Your instructions =>
From the data below, repeat exactly the lines from the line with "Instruction: Collapse the" to the line with "Given: Open the Security panel tab", both included.

• • • • • • •

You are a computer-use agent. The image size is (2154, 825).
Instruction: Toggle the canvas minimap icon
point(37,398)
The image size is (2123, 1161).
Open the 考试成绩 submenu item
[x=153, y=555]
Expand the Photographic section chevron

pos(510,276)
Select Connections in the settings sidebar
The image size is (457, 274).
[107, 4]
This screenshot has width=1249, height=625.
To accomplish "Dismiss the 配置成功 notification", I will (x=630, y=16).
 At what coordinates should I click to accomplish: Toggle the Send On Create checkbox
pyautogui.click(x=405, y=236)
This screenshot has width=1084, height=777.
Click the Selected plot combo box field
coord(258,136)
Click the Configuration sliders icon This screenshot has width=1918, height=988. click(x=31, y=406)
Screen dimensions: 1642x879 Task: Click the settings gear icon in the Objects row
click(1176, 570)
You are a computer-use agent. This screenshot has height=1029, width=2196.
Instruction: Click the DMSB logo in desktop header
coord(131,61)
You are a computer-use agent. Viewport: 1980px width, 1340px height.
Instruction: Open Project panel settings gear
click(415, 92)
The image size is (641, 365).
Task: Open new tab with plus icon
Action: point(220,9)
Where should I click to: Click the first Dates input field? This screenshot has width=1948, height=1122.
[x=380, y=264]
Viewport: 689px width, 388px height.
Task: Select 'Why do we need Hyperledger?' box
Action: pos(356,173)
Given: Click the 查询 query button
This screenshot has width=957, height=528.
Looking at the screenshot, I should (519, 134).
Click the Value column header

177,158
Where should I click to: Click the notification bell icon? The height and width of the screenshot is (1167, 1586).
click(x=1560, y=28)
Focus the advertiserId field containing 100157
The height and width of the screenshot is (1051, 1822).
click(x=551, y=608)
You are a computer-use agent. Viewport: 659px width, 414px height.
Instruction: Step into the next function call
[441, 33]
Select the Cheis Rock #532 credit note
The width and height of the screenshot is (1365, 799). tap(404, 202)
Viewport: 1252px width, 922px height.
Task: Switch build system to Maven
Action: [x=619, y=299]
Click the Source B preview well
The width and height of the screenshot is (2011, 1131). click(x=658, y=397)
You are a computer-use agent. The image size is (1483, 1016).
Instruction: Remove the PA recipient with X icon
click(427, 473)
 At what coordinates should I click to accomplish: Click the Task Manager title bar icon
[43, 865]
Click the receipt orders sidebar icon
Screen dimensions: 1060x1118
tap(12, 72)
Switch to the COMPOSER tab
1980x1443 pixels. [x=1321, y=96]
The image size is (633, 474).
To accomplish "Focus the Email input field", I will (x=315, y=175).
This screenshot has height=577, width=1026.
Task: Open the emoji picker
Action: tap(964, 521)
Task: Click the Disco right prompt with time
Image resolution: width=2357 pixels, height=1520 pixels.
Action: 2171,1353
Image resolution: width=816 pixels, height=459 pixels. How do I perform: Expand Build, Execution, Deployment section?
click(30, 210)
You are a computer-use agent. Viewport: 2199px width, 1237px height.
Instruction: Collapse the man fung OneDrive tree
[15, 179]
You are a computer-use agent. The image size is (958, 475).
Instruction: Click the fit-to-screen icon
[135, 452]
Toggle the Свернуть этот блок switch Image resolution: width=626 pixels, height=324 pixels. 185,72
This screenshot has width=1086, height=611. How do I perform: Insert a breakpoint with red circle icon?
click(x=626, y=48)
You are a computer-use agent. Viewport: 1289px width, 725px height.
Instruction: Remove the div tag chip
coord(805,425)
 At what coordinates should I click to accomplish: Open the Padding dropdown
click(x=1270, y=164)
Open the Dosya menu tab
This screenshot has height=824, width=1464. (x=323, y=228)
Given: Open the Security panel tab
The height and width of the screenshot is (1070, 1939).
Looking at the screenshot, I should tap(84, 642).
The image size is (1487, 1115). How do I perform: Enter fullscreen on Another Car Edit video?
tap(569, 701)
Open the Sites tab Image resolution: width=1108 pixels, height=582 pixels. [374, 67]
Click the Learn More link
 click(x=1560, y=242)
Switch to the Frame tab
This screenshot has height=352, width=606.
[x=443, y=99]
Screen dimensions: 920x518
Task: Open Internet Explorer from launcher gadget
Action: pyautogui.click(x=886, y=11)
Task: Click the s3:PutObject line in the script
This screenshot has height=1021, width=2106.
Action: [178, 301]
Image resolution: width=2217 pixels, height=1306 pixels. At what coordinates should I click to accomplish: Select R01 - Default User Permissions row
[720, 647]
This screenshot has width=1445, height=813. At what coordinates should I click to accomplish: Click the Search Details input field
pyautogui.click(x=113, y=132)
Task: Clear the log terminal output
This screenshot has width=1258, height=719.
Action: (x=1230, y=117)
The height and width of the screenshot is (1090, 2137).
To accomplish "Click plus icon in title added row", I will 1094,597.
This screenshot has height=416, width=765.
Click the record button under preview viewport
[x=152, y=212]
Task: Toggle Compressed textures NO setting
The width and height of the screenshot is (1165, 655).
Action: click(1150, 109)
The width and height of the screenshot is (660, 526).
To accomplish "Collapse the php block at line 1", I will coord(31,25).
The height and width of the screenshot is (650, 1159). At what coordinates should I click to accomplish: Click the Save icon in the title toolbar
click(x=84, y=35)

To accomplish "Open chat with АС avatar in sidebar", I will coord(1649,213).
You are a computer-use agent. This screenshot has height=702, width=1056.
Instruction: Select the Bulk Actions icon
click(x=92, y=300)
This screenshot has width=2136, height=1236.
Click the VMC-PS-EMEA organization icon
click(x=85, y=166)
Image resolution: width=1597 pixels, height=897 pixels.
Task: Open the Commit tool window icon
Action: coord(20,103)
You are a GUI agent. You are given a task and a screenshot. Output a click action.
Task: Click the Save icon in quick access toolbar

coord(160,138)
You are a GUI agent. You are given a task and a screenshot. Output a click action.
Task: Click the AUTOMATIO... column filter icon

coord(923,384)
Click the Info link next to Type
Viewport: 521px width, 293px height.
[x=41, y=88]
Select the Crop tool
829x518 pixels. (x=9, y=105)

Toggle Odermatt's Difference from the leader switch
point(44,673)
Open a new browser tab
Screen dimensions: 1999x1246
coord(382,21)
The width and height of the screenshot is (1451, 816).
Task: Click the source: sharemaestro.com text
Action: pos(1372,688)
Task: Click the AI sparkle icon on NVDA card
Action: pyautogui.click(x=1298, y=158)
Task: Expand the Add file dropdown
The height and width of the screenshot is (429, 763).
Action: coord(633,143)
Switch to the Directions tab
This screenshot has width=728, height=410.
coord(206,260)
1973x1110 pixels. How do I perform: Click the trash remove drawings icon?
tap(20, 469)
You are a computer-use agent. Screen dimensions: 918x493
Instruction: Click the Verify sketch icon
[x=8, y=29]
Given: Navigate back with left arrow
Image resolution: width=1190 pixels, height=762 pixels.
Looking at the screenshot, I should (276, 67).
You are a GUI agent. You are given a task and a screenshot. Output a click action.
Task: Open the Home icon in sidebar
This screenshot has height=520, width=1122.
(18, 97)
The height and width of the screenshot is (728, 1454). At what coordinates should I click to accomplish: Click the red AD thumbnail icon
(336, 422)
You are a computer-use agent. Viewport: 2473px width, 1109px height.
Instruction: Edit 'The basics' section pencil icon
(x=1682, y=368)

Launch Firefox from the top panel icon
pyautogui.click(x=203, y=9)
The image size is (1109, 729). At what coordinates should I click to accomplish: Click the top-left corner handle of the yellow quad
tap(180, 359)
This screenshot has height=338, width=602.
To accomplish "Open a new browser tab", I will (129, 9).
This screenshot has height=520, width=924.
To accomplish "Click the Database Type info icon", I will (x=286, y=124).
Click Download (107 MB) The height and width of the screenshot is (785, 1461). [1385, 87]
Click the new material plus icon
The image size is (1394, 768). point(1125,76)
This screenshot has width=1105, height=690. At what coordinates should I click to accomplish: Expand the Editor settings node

• • • • • • •

Problem solution =>
Instruction: Collapse the man fung OneDrive tree
[15, 179]
You are a computer-use agent. The image size is (958, 475).
Instruction: Click the fit-to-screen icon
[135, 452]
Toggle the Свернуть этот блок switch Image resolution: width=626 pixels, height=324 pixels. 185,72
This screenshot has width=1086, height=611. How do I perform: Insert a breakpoint with red circle icon?
click(x=626, y=48)
You are a computer-use agent. Viewport: 1289px width, 725px height.
Instruction: Remove the div tag chip
coord(805,425)
 At what coordinates should I click to accomplish: Open the Padding dropdown
click(x=1270, y=164)
Open the Dosya menu tab
This screenshot has height=824, width=1464. (x=323, y=228)
Given: Open the Security panel tab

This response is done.